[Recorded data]
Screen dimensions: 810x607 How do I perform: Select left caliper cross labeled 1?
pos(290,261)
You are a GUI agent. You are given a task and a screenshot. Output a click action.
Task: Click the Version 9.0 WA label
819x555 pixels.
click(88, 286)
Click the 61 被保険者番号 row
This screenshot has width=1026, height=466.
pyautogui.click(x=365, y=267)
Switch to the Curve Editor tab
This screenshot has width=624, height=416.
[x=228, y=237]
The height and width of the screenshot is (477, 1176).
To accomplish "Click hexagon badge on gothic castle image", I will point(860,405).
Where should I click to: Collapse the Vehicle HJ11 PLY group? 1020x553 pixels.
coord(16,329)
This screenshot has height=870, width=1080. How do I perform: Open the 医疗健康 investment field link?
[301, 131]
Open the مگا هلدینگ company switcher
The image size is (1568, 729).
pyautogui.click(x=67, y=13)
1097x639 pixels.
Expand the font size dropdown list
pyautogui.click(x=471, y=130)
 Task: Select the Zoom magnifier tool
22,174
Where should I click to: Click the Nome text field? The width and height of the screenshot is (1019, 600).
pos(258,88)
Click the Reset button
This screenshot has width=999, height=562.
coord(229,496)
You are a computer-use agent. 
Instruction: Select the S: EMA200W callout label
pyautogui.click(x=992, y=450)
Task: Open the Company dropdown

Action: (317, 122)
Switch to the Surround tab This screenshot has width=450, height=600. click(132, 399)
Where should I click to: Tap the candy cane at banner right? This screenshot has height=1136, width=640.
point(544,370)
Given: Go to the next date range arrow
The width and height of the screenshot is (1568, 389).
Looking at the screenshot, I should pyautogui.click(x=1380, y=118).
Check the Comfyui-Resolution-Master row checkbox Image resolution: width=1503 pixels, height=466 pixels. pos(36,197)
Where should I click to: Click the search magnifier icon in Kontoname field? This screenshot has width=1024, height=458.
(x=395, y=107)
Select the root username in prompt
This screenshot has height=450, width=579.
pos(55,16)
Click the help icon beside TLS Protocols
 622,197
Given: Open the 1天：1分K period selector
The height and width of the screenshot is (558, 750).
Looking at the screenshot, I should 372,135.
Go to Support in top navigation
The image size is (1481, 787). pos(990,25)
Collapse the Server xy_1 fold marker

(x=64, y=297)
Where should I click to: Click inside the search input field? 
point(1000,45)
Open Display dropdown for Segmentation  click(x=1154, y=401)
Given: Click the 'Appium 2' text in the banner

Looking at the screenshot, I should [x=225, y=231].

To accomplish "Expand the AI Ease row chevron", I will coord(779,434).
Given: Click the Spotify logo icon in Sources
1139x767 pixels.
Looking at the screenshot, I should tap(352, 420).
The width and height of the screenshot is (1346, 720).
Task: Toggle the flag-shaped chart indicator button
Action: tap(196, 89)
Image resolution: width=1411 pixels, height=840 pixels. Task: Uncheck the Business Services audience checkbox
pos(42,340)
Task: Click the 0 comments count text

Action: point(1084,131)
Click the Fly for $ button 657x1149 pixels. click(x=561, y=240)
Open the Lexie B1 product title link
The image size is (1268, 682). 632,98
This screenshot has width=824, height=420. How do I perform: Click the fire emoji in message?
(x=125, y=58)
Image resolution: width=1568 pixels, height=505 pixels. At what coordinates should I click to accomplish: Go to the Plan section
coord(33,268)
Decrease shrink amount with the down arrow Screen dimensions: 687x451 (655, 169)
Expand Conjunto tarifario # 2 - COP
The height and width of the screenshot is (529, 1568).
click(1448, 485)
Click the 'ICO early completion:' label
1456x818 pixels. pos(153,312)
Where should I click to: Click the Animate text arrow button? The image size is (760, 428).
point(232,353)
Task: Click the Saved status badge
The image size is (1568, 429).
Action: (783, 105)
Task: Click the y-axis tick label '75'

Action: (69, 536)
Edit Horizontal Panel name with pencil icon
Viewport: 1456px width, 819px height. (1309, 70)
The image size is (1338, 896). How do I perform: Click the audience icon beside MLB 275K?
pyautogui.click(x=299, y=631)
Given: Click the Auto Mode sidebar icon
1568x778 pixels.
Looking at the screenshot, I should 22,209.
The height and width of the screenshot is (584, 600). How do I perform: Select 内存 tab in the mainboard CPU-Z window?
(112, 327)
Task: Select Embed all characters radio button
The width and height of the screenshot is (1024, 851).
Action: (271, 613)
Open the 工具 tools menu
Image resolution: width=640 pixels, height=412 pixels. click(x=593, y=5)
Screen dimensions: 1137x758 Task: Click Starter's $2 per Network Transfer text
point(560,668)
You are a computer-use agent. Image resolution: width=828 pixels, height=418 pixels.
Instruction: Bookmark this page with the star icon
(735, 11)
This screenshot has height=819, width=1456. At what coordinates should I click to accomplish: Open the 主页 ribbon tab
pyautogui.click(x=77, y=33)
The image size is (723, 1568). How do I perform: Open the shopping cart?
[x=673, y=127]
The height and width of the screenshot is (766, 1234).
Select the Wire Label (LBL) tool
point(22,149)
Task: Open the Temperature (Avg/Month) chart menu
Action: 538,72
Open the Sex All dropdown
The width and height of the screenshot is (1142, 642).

- _Task details_
The entries above must each be repeated exactly.

- _Task result_
Screen dimensions: 810x607 How do I perform: Select left caliper cross labeled 1?
pos(290,261)
You are a GUI agent. You are given a task and a screenshot. Output a click action.
Task: Click the Version 9.0 WA label
819x555 pixels.
click(88, 286)
Click the 61 被保険者番号 row
This screenshot has width=1026, height=466.
pyautogui.click(x=365, y=267)
Switch to the Curve Editor tab
This screenshot has width=624, height=416.
[x=228, y=237]
The height and width of the screenshot is (477, 1176).
To accomplish "Click hexagon badge on gothic castle image", I will point(860,405).
Where should I click to: Collapse the Vehicle HJ11 PLY group? 1020x553 pixels.
coord(16,329)
This screenshot has height=870, width=1080. How do I perform: Open the 医疗健康 investment field link?
[301, 131]
Open the مگا هلدینگ company switcher
The image size is (1568, 729).
pyautogui.click(x=67, y=13)
1097x639 pixels.
Expand the font size dropdown list
pyautogui.click(x=471, y=130)
 Task: Select the Zoom magnifier tool
22,174
Where should I click to: Click the Nome text field? The width and height of the screenshot is (1019, 600).
pos(258,88)
Click the Reset button
This screenshot has width=999, height=562.
coord(229,496)
You are a computer-use agent. 
Instruction: Select the S: EMA200W callout label
pyautogui.click(x=992, y=450)
Task: Open the Company dropdown

Action: (317, 122)
Switch to the Surround tab This screenshot has width=450, height=600. click(132, 399)
Where should I click to: Tap the candy cane at banner right? This screenshot has height=1136, width=640.
point(544,370)
Given: Go to the next date range arrow
The width and height of the screenshot is (1568, 389).
Looking at the screenshot, I should pyautogui.click(x=1380, y=118).
Check the Comfyui-Resolution-Master row checkbox Image resolution: width=1503 pixels, height=466 pixels. pos(36,197)
Where should I click to: Click the search magnifier icon in Kontoname field? This screenshot has width=1024, height=458.
(x=395, y=107)
Select the root username in prompt
This screenshot has height=450, width=579.
pos(55,16)
Click the help icon beside TLS Protocols
 622,197
Given: Open the 1天：1分K period selector
The height and width of the screenshot is (558, 750).
Looking at the screenshot, I should 372,135.
Go to Support in top navigation
The image size is (1481, 787). pos(990,25)
Collapse the Server xy_1 fold marker

(x=64, y=297)
Where should I click to: Click inside the search input field? 
point(1000,45)
Open Display dropdown for Segmentation  click(x=1154, y=401)
Given: Click the 'Appium 2' text in the banner

Looking at the screenshot, I should [x=225, y=231].

To accomplish "Expand the AI Ease row chevron", I will coord(779,434).
Given: Click the Spotify logo icon in Sources
1139x767 pixels.
Looking at the screenshot, I should tap(352, 420).
The width and height of the screenshot is (1346, 720).
Task: Toggle the flag-shaped chart indicator button
Action: tap(196, 89)
Image resolution: width=1411 pixels, height=840 pixels. Task: Uncheck the Business Services audience checkbox
pos(42,340)
Task: Click the 0 comments count text

Action: point(1084,131)
Click the Fly for $ button 657x1149 pixels. click(x=561, y=240)
Open the Lexie B1 product title link
The image size is (1268, 682). 632,98
This screenshot has width=824, height=420. How do I perform: Click the fire emoji in message?
(x=125, y=58)
Image resolution: width=1568 pixels, height=505 pixels. At what coordinates should I click to accomplish: Go to the Plan section
coord(33,268)
Decrease shrink amount with the down arrow Screen dimensions: 687x451 (655, 169)
Expand Conjunto tarifario # 2 - COP
The height and width of the screenshot is (529, 1568).
click(1448, 485)
Click the 'ICO early completion:' label
1456x818 pixels. pos(153,312)
Where should I click to: Click the Animate text arrow button? The image size is (760, 428).
point(232,353)
Task: Click the Saved status badge
The image size is (1568, 429).
Action: (783, 105)
Task: Click the y-axis tick label '75'

Action: (69, 536)
Edit Horizontal Panel name with pencil icon
Viewport: 1456px width, 819px height. (1309, 70)
The image size is (1338, 896). How do I perform: Click the audience icon beside MLB 275K?
pyautogui.click(x=299, y=631)
Given: Click the Auto Mode sidebar icon
1568x778 pixels.
Looking at the screenshot, I should 22,209.
The height and width of the screenshot is (584, 600). How do I perform: Select 内存 tab in the mainboard CPU-Z window?
(112, 327)
Task: Select Embed all characters radio button
The width and height of the screenshot is (1024, 851).
Action: (271, 613)
Open the 工具 tools menu
Image resolution: width=640 pixels, height=412 pixels. click(x=593, y=5)
Screen dimensions: 1137x758 Task: Click Starter's $2 per Network Transfer text
point(560,668)
You are a computer-use agent. Image resolution: width=828 pixels, height=418 pixels.
Instruction: Bookmark this page with the star icon
(735, 11)
This screenshot has height=819, width=1456. At what coordinates should I click to accomplish: Open the 主页 ribbon tab
pyautogui.click(x=77, y=33)
The image size is (723, 1568). How do I perform: Open the shopping cart?
[x=673, y=127]
The height and width of the screenshot is (766, 1234).
Select the Wire Label (LBL) tool
point(22,149)
Task: Open the Temperature (Avg/Month) chart menu
Action: 538,72
Open the Sex All dropdown
The width and height of the screenshot is (1142, 642).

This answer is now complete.